Two different committees in the U.S. House of Representatives issued an array of subpoenas relating to the president’s financial records after Michael Cohen’s testimony that Trump paid hush money to two women to cover up extramarital affairs. Prosecutors in New York issued a series of subpoenas with a much smaller scope relating to Cohen’s testimony.
Here’s what you need to know:
Previous Supreme Court Cases Establish a Precedent That Does Not Bode Well For Trump
During the arguments on May 12, the justices referenced a number of cases that establish a precedent relating to presidential privilege, including United States v. Nixon and Clinton v. Jones. In the former, the House Judiciary Committee subpoenaed now-infamous tapes relating to the Watergate scandal.
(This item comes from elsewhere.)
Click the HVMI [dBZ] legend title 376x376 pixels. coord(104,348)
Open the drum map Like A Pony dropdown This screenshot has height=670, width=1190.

After President Richard Nixon released redacted transcripts of the tapes, citing executive privilege and national security, counsel in the Watergate scandal appealed to the Supreme Court. The case was decided in 1974 by a vote of 8-0 in favor of the United States, and the tapes were turned over to the House Judiciary Committee.
In 1997, Bill Clinton was accused of committing sexual assault during his tenure as the governor of Arkansas by Paula Jones, prompting a legal battle that landed on the steps of America’s highest court. Clinton v. Jones established, with a unanimous vote of 9-0, that sitting presidents were not exempt from civil litigation nor would that litigation be delayed until after a president has left office. In the May 12 proceedings, Justice Ruth Bader Ginsberg went so far as to ask the defendant, “How’d that work out in the Paula Jones case?”
Some Components of Trump’s Case Differ From Previous Cases
In the matter of personal tax records, Trump’s lawyers have pointed out that Congress has not previously issued a subpoena for the personal financial documents of a president. That may be in part because the last six presidents before Trump all voluntarily released their tax records, according to CNN.
Trump’s financial records were subpoenaed by individual committees and not voted on by the entirety of the House. In and of itself, that procedural detail is not unprecedented — the Watergate tapes were subpoenaed by a committee rather than the entire House. A mandatory full-House vote would put a greater burden on House-issued subpoenas. However, the Justice Department has suggested that the Supreme Court could “invalidat[e] the subpoenas on the threshold ground that they were not authorized by the full House,” CNN reported.
The Roberts Court Has Overturned Precedent In The Past
The Supreme Court will decide whether this case falls within the purview of the established precedent and, if so, whether to follow or overturn that precedent. The Supreme Court has overturned precedent in the past; most notably, in 1954, the Warren Court overturned the 1896 Plessy v. Ferguson case, establishing that “separate but equal” was unconstitutional in the landmark ruling Brown v. Board of Education.
Under Chief Justice John Roberts, the Supreme Court has overturned precedent across a number of issue areas, including gun rights and campaign finance. Now famous, Citizens United v. Federal Election Commission overturned more than a century of campaign finance precedent to give corporations more influence in American elections despite a chorus of protest from the liberal wing of the court, which feared that the ruling would open the United States to undue election interference from abroad.